Parents and children at a D.C. Council hearing on a paid family leave bill in October. (Jabin Botsford/The Washington Post)

D.C. COUNCIL members rejected out of hand Mayor Muriel E. Bowser’s (D) sensible suggestion of a task force to come up with recommendations on how to provide paid family leave to people who work in the District. Instead, they are forging ahead with another hearing. Because the original proposal to offer 16 weeks of paid leave was unworkable, D.C. Council Chairman Phil Mendelson (D) is preparing his own plan. Let’s hope he comes up with something that is fiscally responsible and targeted to helping D.C. residents with the greatest need. Such a plan is within reach.

The proposal unveiled in the fall, and backed by a majority of the council, would have made the District the most generous place in the country for a worker to have time off to tend to a new baby, care for an ailing parent or recover from an illness. Nearly every part-time and full-time employee would be covered; some would receive 100 percent of their salaries. If enacted, the benefits, The Post’s Aaron C. Davis reported, would dwarf family-leave assistance in all 50 states. They would be financed by a tax on employers. Three states have enacted family leave laws and the maximum benefit, in New Jersey and California, is six weeks of partial paid leave.

In getting behind the plan, council members seemed to have forgotten the trouble the District got into not that long ago by layering on one ill-conceived program after another. That the plan is pure fiscal folly was made clear at a council hearing last month in which D.C. Chief Financial Officer Jeffrey S. DeWitt and a researcher for the liberal Urban Institute warned of substantial costs and underestimates of revenue.

Helping workers get time off to deal with family matters is a desirable goal and one the District is right to pursue. But certain principles need to guide its establishment. Foremost is who actually needs coverage. Many companies already offer leave packages to their employees; imposing a tax on those companies would penalize them or encourage them to withdraw benefits. We also wonder why D.C. lawmakers, who perennially rail about non-D.C. resident workers freeloading off the city, would include them in this benefit. It would make sense to target the program at D.C. residents who are without recourse.

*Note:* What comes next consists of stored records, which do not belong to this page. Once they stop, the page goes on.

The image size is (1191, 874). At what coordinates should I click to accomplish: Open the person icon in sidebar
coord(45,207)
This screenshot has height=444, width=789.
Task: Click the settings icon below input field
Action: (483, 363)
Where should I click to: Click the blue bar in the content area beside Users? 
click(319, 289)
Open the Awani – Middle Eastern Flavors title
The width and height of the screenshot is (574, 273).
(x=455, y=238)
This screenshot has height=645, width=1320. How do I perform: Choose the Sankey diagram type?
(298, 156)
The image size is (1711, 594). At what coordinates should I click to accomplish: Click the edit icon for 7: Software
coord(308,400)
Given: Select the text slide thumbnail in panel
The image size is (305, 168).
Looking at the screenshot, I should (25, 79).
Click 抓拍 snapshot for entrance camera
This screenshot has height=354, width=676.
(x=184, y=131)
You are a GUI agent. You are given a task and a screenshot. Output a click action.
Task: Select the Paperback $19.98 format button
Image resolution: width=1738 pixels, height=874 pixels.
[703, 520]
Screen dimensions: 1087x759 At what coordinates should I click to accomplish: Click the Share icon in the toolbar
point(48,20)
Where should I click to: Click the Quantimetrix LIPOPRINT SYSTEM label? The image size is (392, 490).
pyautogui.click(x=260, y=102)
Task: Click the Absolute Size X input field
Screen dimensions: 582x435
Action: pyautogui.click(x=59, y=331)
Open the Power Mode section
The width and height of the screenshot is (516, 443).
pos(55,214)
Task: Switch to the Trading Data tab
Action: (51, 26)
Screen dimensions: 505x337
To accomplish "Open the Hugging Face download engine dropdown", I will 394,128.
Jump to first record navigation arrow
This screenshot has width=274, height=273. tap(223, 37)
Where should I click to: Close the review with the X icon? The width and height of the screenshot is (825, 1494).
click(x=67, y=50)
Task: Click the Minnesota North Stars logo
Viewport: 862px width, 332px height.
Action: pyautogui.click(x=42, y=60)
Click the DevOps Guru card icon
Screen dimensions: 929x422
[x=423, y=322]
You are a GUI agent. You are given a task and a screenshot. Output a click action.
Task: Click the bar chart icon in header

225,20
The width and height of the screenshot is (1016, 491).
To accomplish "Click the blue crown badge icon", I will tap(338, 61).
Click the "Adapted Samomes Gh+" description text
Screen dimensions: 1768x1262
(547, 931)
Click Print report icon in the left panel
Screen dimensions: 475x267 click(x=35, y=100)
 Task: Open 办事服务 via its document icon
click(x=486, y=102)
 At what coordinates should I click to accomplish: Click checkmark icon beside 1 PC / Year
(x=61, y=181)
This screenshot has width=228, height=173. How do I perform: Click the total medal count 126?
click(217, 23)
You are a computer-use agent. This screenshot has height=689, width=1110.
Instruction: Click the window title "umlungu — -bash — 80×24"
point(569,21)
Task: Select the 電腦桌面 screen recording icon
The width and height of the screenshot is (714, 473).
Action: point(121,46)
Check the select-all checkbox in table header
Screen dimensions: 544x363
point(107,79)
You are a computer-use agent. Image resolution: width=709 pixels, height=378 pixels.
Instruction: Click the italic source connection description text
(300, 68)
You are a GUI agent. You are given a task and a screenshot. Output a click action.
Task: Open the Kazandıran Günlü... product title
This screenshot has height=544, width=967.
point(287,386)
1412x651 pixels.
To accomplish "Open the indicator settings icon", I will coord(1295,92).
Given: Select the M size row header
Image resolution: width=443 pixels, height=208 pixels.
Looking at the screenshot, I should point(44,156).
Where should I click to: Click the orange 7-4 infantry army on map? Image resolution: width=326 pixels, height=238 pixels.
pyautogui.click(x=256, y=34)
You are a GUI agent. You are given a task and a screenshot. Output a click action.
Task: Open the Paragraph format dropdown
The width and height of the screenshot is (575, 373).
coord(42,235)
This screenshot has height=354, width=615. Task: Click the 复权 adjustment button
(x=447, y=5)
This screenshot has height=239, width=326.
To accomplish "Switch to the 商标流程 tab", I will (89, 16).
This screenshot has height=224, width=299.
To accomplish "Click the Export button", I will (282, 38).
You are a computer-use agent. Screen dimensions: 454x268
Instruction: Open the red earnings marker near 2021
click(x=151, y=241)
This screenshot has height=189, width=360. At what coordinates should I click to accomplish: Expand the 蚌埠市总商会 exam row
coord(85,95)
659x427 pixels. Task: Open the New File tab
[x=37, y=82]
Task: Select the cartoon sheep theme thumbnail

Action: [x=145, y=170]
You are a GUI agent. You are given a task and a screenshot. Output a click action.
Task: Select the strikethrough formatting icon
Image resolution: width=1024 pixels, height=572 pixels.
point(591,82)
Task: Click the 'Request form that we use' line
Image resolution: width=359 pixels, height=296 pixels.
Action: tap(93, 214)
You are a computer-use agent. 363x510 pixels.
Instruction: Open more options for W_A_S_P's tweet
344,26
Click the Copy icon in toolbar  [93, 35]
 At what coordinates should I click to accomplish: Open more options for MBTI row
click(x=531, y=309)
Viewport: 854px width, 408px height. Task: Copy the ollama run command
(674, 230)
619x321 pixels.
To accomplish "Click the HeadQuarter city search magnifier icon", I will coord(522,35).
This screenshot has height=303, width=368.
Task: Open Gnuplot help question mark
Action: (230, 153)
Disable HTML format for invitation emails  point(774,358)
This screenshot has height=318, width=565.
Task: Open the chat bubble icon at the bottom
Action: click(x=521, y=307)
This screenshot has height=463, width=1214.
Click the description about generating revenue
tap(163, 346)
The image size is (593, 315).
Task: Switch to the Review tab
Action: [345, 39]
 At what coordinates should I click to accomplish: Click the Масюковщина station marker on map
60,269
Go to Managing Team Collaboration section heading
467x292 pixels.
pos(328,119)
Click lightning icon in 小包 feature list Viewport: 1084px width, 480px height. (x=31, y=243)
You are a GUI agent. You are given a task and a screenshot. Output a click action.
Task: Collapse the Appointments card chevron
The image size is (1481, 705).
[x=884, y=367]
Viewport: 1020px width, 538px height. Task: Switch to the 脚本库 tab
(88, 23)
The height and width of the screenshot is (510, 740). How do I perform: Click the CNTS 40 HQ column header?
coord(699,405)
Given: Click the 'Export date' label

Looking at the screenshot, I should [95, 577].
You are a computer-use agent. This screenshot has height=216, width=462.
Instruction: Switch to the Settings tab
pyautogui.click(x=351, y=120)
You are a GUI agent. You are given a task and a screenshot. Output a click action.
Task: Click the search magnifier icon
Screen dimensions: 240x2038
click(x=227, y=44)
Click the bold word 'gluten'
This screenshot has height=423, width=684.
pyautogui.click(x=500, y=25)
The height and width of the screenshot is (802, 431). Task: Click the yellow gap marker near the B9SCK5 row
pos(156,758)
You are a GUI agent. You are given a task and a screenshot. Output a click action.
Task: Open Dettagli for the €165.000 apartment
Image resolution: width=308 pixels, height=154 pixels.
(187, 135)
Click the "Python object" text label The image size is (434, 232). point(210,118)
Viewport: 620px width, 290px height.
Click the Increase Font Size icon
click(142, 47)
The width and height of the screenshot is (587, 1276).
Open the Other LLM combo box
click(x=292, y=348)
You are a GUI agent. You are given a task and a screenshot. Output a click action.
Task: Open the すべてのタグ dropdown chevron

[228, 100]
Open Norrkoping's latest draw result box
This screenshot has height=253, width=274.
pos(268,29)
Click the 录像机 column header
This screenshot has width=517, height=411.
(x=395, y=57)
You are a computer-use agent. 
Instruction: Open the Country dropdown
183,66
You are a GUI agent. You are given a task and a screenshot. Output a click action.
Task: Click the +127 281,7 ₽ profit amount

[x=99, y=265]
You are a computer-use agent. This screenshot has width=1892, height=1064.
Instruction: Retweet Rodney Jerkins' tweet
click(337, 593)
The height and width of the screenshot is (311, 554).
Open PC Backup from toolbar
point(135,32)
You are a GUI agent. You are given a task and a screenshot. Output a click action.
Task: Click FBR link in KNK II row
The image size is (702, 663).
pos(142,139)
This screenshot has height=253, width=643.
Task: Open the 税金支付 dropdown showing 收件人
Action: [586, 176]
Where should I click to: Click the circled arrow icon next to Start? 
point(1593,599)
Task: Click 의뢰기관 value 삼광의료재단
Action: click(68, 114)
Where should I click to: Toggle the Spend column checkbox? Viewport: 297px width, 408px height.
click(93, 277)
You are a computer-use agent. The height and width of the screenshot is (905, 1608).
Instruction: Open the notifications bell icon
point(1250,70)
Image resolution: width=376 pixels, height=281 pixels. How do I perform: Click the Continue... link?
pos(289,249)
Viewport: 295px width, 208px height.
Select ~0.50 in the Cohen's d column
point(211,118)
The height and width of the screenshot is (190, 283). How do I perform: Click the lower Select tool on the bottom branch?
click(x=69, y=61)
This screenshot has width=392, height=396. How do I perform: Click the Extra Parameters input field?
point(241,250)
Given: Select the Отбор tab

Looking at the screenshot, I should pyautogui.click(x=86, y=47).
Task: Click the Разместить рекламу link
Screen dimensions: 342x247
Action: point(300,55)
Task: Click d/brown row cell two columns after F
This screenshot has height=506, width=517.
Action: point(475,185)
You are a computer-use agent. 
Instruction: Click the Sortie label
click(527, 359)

How to pay for the program also needs careful study. What can the city afford? What can employers in the D.C. market bear without becoming less competitive? Will this come at the expense of other initiatives? And is the D.C. government, known to stumble when it comes to execution, capable of administering the program? Not easy questions to answer, which is even more reason the council should reconsider the mayor’s suggestion for more careful study of this complicated issue.